▶ _Problem to work on_: In the data below, find the line that contains "あっぱれ富士 (37, 1738)" and the line that contains "[Waterproof Plant Label". Copy both, plus every line between them, exactly.

▶ _Input data_:
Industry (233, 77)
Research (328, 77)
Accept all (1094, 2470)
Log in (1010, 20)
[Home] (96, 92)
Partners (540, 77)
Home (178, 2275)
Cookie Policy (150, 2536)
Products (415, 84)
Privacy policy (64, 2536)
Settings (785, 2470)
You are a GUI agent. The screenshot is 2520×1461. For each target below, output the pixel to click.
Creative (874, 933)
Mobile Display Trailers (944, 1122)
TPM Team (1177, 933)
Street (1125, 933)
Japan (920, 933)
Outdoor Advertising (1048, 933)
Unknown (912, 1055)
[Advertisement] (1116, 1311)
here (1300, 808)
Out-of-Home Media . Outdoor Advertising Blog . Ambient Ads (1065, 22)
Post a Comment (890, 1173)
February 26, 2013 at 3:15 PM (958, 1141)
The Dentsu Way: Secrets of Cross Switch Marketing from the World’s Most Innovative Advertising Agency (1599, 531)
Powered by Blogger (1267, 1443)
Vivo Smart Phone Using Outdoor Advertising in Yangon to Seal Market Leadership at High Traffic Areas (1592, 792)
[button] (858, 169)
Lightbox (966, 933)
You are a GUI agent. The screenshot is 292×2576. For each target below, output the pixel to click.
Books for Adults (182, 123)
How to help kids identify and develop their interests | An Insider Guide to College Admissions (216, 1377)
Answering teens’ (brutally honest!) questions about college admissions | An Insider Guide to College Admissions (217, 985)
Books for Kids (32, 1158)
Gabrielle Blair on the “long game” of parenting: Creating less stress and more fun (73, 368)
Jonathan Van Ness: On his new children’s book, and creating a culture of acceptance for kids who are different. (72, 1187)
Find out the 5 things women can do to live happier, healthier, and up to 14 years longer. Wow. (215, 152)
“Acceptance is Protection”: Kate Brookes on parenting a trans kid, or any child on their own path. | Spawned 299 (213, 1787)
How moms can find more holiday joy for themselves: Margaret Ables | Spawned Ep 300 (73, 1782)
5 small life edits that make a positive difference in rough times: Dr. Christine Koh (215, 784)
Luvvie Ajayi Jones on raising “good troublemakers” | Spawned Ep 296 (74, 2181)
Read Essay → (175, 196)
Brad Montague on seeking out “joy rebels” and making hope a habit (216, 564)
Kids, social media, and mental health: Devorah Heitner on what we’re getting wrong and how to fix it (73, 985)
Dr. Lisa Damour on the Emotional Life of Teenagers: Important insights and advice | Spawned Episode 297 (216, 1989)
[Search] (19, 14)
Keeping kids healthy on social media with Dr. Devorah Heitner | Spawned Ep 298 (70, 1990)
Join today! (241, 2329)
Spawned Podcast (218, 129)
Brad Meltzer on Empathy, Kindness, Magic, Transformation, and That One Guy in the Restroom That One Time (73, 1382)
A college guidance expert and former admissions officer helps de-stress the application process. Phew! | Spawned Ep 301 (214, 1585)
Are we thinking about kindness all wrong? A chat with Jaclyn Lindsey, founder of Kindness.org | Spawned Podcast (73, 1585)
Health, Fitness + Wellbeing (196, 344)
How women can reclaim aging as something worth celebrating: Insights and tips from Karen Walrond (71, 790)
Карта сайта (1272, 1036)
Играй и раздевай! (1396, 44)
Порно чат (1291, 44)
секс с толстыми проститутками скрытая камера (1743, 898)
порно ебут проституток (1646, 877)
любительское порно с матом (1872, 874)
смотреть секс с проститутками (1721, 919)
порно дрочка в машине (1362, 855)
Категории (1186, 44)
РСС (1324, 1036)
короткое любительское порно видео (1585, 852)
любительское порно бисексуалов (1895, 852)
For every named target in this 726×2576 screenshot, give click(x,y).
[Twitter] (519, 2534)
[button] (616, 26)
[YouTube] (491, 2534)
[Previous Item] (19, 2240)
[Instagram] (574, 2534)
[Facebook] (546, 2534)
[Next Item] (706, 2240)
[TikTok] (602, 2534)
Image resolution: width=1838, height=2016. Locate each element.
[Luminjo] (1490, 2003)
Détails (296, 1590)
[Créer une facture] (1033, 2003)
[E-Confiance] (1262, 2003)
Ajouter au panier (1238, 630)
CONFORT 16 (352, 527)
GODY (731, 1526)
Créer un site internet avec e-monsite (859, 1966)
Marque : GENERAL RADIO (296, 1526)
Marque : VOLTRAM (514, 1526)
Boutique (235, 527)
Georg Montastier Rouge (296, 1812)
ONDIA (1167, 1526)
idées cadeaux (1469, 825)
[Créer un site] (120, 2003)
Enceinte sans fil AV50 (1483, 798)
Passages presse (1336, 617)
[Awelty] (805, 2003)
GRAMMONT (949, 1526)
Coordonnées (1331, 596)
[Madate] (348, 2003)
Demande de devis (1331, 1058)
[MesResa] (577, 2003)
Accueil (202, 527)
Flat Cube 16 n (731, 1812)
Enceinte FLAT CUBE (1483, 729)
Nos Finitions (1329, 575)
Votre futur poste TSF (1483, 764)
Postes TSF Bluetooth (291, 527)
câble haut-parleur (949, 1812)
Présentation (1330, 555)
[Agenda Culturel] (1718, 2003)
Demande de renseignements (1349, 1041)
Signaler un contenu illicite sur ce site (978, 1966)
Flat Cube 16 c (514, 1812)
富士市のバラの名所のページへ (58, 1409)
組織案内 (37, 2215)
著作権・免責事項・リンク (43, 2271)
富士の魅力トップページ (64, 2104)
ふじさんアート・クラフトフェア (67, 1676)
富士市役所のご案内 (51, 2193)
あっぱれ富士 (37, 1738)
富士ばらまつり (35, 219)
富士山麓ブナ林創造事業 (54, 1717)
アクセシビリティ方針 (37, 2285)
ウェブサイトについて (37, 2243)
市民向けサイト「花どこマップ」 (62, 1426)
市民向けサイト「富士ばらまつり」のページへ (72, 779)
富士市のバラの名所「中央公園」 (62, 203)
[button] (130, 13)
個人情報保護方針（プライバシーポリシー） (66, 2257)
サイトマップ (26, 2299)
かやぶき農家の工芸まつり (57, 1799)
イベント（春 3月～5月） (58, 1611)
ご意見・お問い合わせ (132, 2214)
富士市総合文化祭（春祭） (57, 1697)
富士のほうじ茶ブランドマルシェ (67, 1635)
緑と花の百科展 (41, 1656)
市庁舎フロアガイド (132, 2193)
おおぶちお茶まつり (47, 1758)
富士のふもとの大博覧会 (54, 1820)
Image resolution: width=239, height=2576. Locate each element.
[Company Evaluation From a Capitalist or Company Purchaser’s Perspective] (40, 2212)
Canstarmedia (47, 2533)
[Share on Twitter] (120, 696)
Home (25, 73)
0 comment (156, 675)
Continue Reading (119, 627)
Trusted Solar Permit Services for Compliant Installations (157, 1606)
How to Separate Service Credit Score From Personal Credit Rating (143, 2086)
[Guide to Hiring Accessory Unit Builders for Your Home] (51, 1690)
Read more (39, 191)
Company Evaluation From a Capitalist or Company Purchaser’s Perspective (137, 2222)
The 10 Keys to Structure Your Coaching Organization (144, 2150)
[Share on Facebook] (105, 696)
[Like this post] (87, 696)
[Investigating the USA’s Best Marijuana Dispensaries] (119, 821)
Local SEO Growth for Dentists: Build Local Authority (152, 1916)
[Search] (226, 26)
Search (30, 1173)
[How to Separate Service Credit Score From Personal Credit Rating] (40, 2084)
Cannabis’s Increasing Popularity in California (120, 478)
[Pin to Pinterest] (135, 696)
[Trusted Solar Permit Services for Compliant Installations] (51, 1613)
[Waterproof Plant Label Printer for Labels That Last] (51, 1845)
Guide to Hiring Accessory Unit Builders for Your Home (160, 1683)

▶ _Exercise response_:
あっぱれ富士 (37, 1738)
富士ばらまつり (35, 219)
富士山麓ブナ林創造事業 (54, 1717)
アクセシビリティ方針 (37, 2285)
ウェブサイトについて (37, 2243)
市民向けサイト「花どこマップ」 (62, 1426)
市民向けサイト「富士ばらまつり」のページへ (72, 779)
富士市のバラの名所「中央公園」 (62, 203)
[button] (130, 13)
個人情報保護方針（プライバシーポリシー） (66, 2257)
サイトマップ (26, 2299)
かやぶき農家の工芸まつり (57, 1799)
イベント（春 3月～5月） (58, 1611)
ご意見・お問い合わせ (132, 2214)
富士市総合文化祭（春祭） (57, 1697)
富士のほうじ茶ブランドマルシェ (67, 1635)
緑と花の百科展 (41, 1656)
市庁舎フロアガイド (132, 2193)
おおぶちお茶まつり (47, 1758)
富士のふもとの大博覧会 (54, 1820)
Image resolution: width=239, height=2576. Locate each element.
[Company Evaluation From a Capitalist or Company Purchaser’s Perspective] (40, 2212)
Canstarmedia (47, 2533)
[Share on Twitter] (120, 696)
Home (25, 73)
0 comment (156, 675)
Continue Reading (119, 627)
Trusted Solar Permit Services for Compliant Installations (157, 1606)
How to Separate Service Credit Score From Personal Credit Rating (143, 2086)
[Guide to Hiring Accessory Unit Builders for Your Home] (51, 1690)
Read more (39, 191)
Company Evaluation From a Capitalist or Company Purchaser’s Perspective (137, 2222)
The 10 Keys to Structure Your Coaching Organization (144, 2150)
[Share on Facebook] (105, 696)
[Like this post] (87, 696)
[Investigating the USA’s Best Marijuana Dispensaries] (119, 821)
Local SEO Growth for Dentists: Build Local Authority (152, 1916)
[Search] (226, 26)
Search (30, 1173)
[How to Separate Service Credit Score From Personal Credit Rating] (40, 2084)
Cannabis’s Increasing Popularity in California (120, 478)
[Pin to Pinterest] (135, 696)
[Trusted Solar Permit Services for Compliant Installations] (51, 1613)
[Waterproof Plant Label Printer for Labels That Last] (51, 1845)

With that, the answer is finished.